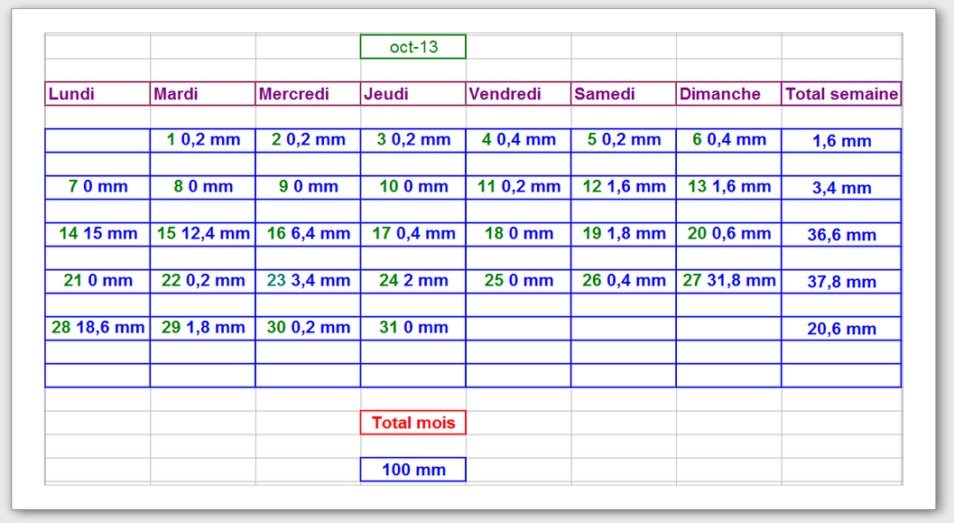The height and width of the screenshot is (523, 954).
Task: Select the day 31 cell with 0 mm
Action: click(x=413, y=328)
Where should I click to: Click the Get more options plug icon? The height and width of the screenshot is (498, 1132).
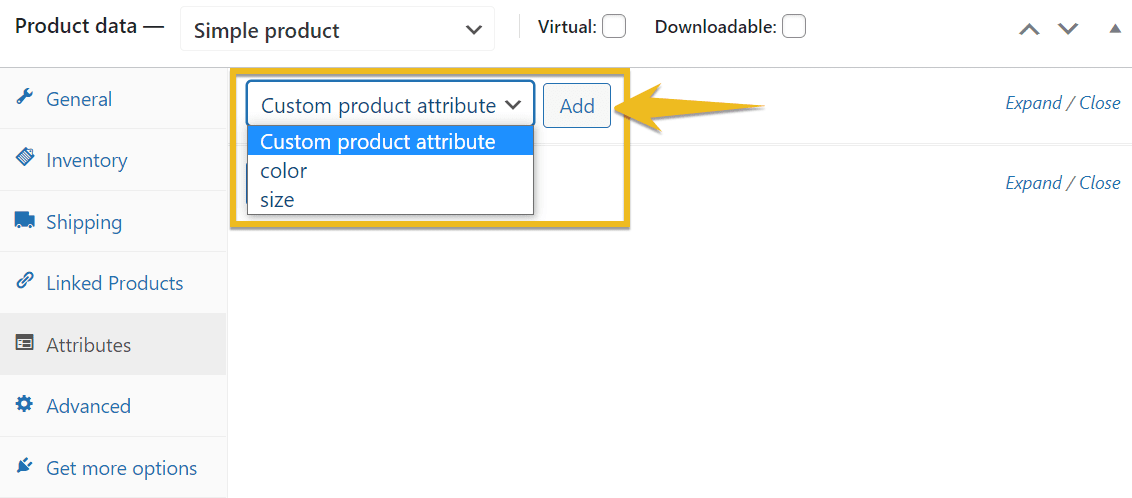[25, 466]
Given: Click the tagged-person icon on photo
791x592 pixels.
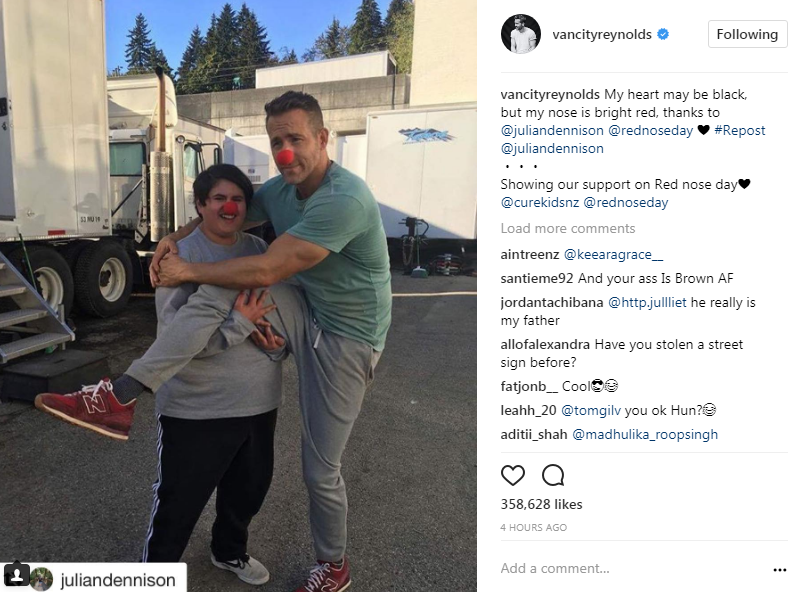Looking at the screenshot, I should 16,574.
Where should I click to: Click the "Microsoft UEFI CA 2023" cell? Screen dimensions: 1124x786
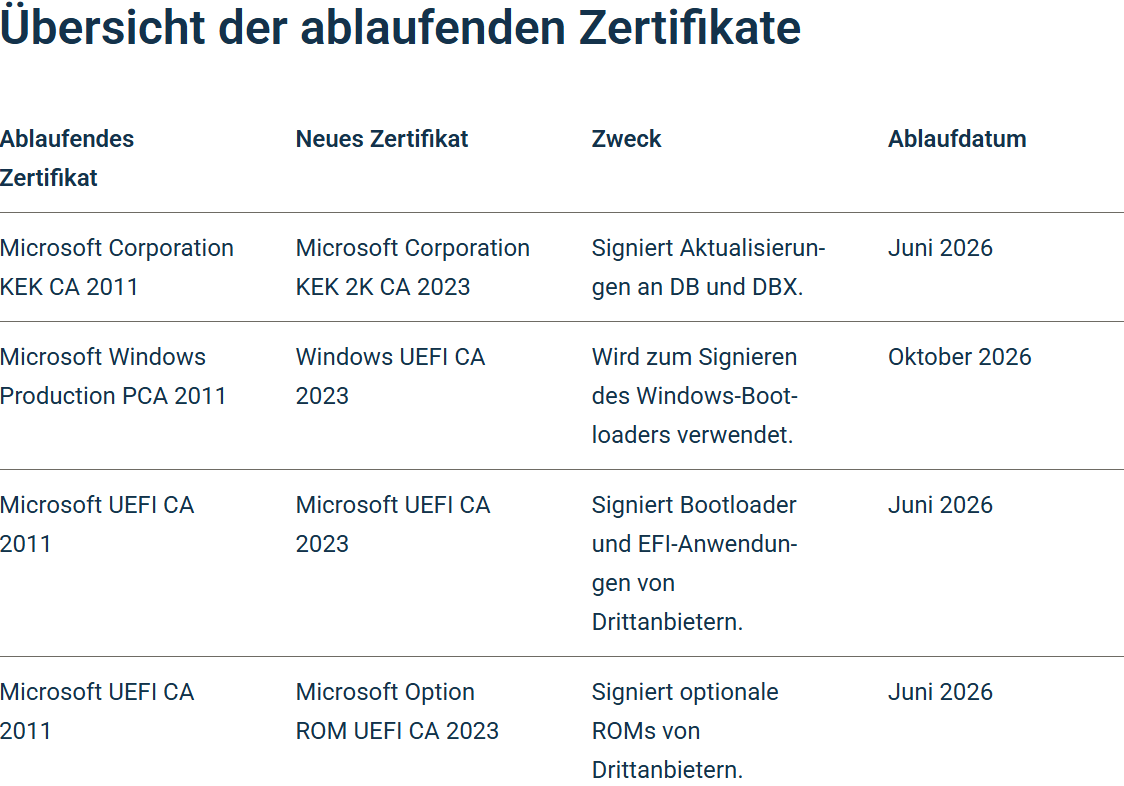[393, 524]
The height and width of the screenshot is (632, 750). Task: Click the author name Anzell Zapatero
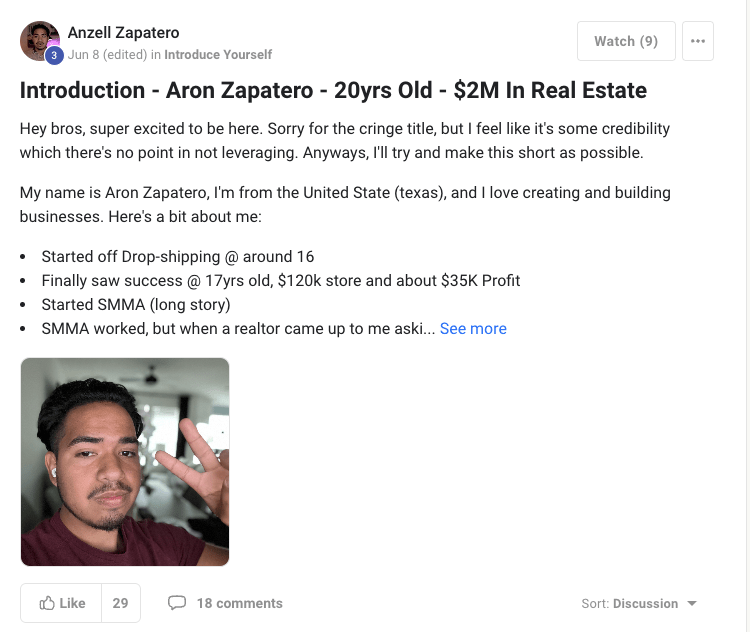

○ ○ ○ ○

§ What the task requires
Could you return, word for word, every line from the line with "Given: Click the tagged-person icon on photo" through the last line of the listing above, both ends included, without any pictures?

§ Problem solution
Given: Click the tagged-person icon on photo
791x592 pixels.
Looking at the screenshot, I should 16,574.
Where should I click to: Click the "Microsoft UEFI CA 2023" cell? Screen dimensions: 1124x786
[393, 524]
The height and width of the screenshot is (632, 750). Task: Click the author name Anzell Zapatero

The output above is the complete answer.